# WHAT YOU HAVE TO DO
Your answer should be the lines from the start of the records through the line with "Nouveaux groupes (106, 2192)", copied word for word.
═══ EXTRACTED DATA
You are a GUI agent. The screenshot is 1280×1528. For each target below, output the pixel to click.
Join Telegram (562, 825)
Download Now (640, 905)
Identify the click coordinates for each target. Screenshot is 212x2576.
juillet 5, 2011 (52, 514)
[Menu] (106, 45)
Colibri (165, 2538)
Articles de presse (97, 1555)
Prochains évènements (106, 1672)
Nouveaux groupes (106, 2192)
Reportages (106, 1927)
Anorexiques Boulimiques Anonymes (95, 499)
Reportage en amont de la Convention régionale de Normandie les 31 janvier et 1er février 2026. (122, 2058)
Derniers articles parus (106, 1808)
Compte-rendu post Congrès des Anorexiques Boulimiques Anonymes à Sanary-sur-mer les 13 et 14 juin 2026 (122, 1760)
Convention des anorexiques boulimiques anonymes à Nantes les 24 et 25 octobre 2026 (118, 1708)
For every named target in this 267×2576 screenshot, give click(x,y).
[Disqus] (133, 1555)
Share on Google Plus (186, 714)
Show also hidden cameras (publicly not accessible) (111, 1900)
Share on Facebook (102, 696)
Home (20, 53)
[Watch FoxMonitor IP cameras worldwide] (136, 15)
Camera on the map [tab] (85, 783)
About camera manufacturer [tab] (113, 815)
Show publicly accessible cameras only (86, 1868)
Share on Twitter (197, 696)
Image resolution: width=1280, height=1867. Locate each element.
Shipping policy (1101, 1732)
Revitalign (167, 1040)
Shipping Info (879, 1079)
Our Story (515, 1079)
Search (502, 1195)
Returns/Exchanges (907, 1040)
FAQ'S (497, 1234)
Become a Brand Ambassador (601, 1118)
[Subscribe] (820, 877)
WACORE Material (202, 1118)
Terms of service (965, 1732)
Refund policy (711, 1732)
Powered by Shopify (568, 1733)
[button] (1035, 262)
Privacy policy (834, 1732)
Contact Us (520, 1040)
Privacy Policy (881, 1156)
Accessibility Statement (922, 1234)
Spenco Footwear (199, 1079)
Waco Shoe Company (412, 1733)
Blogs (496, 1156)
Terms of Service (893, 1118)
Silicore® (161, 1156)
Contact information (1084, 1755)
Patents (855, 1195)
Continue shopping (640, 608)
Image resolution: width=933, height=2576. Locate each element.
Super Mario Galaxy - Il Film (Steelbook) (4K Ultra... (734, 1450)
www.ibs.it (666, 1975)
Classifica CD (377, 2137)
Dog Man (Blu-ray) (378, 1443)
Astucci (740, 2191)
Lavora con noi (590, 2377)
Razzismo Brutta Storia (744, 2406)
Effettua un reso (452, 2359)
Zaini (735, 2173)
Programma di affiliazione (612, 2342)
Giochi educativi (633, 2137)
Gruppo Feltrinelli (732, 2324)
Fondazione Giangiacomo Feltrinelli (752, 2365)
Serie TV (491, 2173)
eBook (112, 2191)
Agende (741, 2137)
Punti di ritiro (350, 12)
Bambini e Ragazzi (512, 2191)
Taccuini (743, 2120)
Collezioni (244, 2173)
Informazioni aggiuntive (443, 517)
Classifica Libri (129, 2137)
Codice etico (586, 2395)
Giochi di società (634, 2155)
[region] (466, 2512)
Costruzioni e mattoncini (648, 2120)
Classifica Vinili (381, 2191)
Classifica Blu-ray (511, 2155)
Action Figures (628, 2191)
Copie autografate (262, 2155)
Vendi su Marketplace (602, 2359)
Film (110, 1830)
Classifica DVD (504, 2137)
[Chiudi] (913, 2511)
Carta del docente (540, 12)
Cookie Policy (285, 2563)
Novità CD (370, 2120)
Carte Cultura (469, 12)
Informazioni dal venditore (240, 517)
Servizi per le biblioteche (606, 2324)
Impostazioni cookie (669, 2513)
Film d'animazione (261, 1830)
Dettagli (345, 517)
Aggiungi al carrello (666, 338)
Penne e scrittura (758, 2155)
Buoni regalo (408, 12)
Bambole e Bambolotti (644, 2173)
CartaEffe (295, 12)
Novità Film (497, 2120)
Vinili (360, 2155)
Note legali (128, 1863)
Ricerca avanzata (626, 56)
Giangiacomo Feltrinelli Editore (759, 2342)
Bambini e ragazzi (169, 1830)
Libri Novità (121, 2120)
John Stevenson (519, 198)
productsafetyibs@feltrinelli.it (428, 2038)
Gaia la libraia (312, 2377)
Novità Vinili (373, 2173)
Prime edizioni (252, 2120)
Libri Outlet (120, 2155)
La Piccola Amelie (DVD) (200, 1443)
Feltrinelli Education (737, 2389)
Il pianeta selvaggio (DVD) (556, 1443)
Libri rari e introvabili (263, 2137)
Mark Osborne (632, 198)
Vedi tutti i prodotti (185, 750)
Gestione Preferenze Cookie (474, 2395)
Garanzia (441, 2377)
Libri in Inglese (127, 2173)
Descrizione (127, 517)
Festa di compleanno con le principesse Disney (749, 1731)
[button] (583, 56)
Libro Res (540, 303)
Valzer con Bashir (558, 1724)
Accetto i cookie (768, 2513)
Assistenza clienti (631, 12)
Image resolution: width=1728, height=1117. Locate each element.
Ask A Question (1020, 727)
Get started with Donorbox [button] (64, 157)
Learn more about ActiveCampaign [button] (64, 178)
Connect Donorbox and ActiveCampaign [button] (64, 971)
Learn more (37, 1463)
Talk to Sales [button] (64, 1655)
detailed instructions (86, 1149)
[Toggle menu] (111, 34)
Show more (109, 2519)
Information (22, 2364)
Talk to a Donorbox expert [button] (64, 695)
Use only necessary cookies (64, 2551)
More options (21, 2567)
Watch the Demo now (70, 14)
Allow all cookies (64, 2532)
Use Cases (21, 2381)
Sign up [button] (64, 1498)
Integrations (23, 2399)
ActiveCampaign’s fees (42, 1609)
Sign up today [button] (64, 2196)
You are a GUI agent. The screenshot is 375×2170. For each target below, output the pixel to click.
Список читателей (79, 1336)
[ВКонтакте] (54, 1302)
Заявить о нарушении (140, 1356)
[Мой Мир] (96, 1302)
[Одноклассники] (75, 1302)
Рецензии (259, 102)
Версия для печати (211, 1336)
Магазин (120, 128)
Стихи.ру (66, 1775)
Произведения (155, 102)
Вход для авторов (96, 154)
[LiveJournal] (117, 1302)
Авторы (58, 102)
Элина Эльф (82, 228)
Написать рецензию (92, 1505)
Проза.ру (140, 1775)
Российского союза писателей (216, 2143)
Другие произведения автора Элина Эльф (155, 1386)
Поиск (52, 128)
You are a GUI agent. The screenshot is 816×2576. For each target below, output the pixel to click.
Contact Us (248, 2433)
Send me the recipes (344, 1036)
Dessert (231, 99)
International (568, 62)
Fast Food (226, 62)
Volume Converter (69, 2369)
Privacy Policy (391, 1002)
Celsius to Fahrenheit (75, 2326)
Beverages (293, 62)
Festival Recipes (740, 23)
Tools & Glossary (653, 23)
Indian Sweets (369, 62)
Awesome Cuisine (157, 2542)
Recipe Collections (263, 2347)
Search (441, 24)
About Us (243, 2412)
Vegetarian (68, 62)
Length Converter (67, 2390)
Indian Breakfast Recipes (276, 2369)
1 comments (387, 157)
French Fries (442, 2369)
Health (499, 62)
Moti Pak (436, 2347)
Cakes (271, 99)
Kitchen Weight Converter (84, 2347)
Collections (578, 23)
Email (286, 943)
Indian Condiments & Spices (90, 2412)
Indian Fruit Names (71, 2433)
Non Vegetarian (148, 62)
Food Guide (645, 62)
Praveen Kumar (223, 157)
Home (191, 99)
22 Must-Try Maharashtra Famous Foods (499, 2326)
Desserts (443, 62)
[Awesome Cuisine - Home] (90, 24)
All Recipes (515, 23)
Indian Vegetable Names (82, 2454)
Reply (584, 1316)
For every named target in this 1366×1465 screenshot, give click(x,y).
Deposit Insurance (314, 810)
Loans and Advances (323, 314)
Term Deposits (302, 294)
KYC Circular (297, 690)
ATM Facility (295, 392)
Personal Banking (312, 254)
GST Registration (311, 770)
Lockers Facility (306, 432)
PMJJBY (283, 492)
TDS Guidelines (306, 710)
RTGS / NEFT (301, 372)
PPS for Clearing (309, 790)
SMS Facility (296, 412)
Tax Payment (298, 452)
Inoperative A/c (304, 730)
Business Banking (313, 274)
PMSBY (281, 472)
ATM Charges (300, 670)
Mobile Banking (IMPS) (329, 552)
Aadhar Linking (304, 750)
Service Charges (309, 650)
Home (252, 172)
══════
# WRITTEN SOLUTION
You are a GUI agent. The screenshot is 1280×1528. For each target below, output the pixel to click.
Join Telegram (562, 825)
Download Now (640, 905)
Identify the click coordinates for each target. Screenshot is 212x2576.
juillet 5, 2011 (52, 514)
[Menu] (106, 45)
Colibri (165, 2538)
Articles de presse (97, 1555)
Prochains évènements (106, 1672)
Nouveaux groupes (106, 2192)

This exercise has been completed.